Every once in a while, one has a case that illustrates the value of changes in default practice that one's made over the years. Here's one...
A system came in because Eudora had "lost all the mail".
Indeed; the entire "My Documents" object had been punched out; not in Recycle Bin either. Score is Murphy 1, Chris 0 so far.
Fortunately, this data set was on FATxx not NTFS, so the trail did not end there - I could go in with UnErase and DiskEdit to attempt recovery. So now the score is Murphy 1, Chris 1.
Normally, deleted data would be safer from overwrite than you'd expect, because I relocate data off C: (thus avoiding incessant temp, TIF, swap writes). Murphy 1, Chris 2. Plus I disable SR on D:, given that there's no core code there anyway, so that should avoid that source of spontaneous writes to (what could be at any time) at-risk disk. Murphy 1, Chris 3.
But this system had re-duhfaulted to turning on SR (with maximum disk use, of course) for all volumes, probably as a side-effect of disabling and re-enabling SR as a means of clearing it. So when I went in with my tools, I found the data set not only deleted, but also overwritten. Murphy 2, Chris 3.
Fortunately, the user had left the PC running one night a week, which meant my overnight auto-backup Task ran once a week. So I could go F:\BACKUP and choose the latest of the last 5 of such backups, and thus recover all data, even though the user has never explicitly initiated a backup in years. If the PC was running every night, perhaps they'd lose 1 instead of 7 days work, but even so, it's quite a win; Murphy 2, Chris 4.
+--
* [Written task 1]
In the post about recovering lost Eudora mail, write out the passage from "Indeed; the entire" to "1, Chris 3." again, substituting "Fate" for "Murphy".
* [Written task 2]
List every running score between Murphy and Chris that the post about recovering lost Eudora mail gives, in the order they appear.

* [Dataset extract]
+--
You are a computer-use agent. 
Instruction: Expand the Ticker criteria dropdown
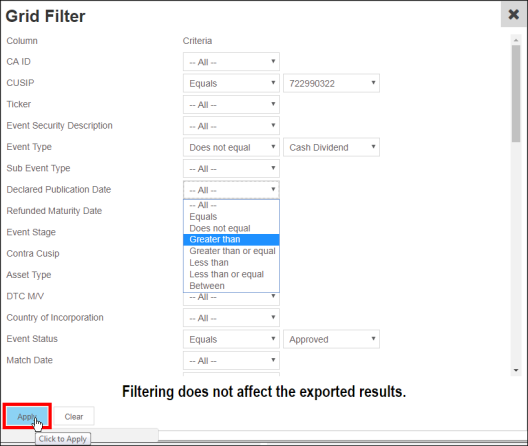click(x=231, y=104)

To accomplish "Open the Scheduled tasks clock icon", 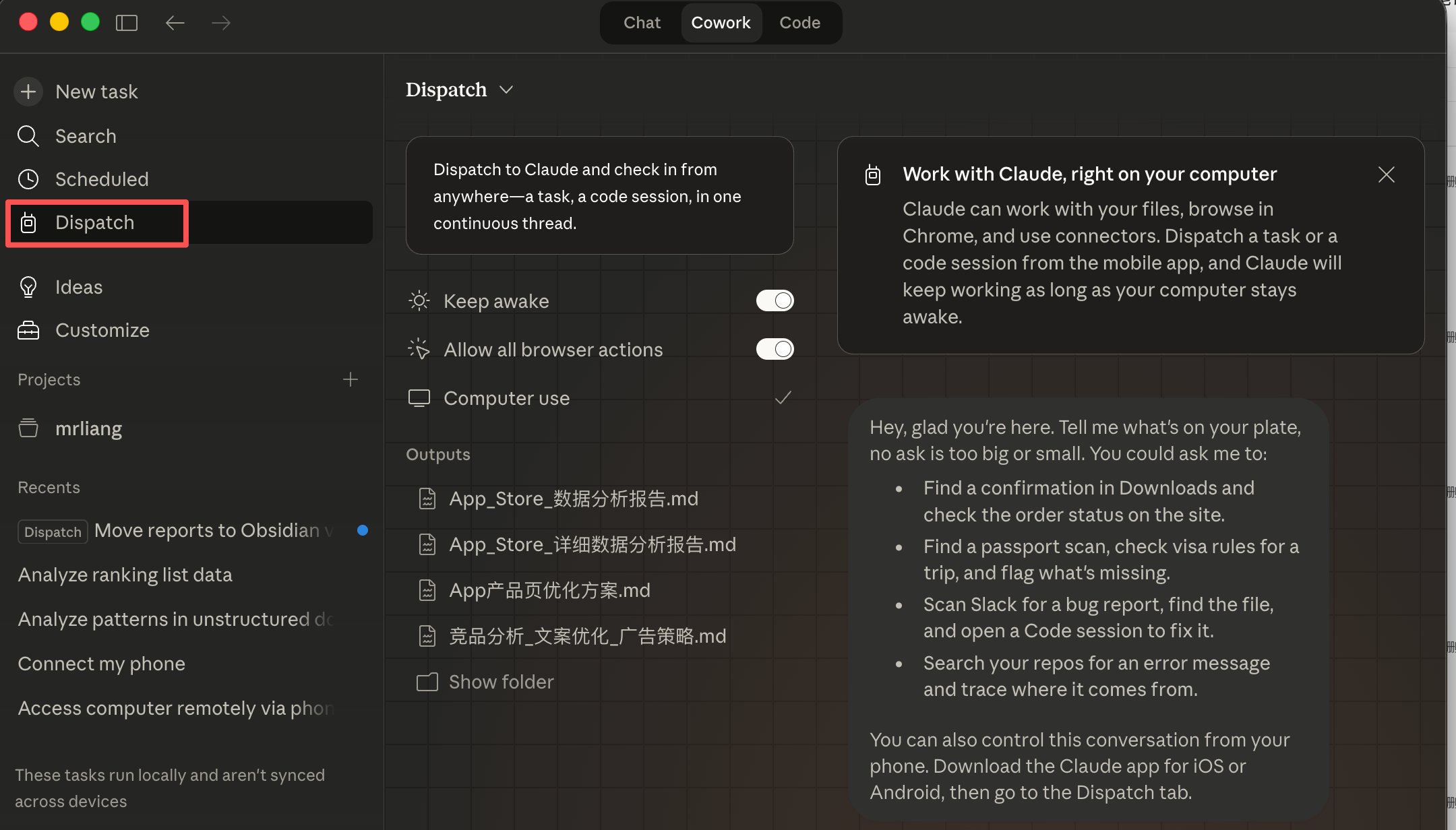I will (28, 179).
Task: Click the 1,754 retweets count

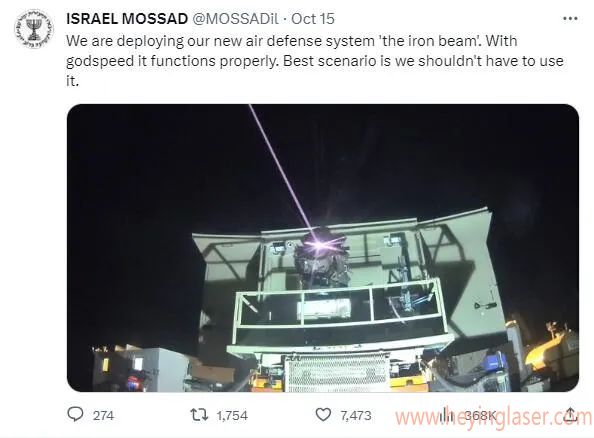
+--
* [Exercise answer 1]
Indeed; the entire "My Documents" object had been punched out; not in Recycle Bin either. Score is Fate 1, Chris 0 so far.
Fortunately, this data set was on FATxx not NTFS, so the trail did not end there - I could go in with UnErase and DiskEdit to attempt recovery. So now the score is Fate 1, Chris 1.
Normally, deleted data would be safer from overwrite than you'd expect, because I relocate data off C: (thus avoiding incessant temp, TIF, swap writes). Fate 1, Chris 2. Plus I disable SR on D:, given that there's no core code there anyway, so that should avoid that source of spontaneous writes to (what could be at any time) at-risk disk. Fate 1, Chris 3.

* [Exercise answer 2]
Murphy 1, Chris 0
Murphy 1, Chris 1
Murphy 1, Chris 2
Murphy 1, Chris 3
Murphy 2, Chris 3
Murphy 2, Chris 4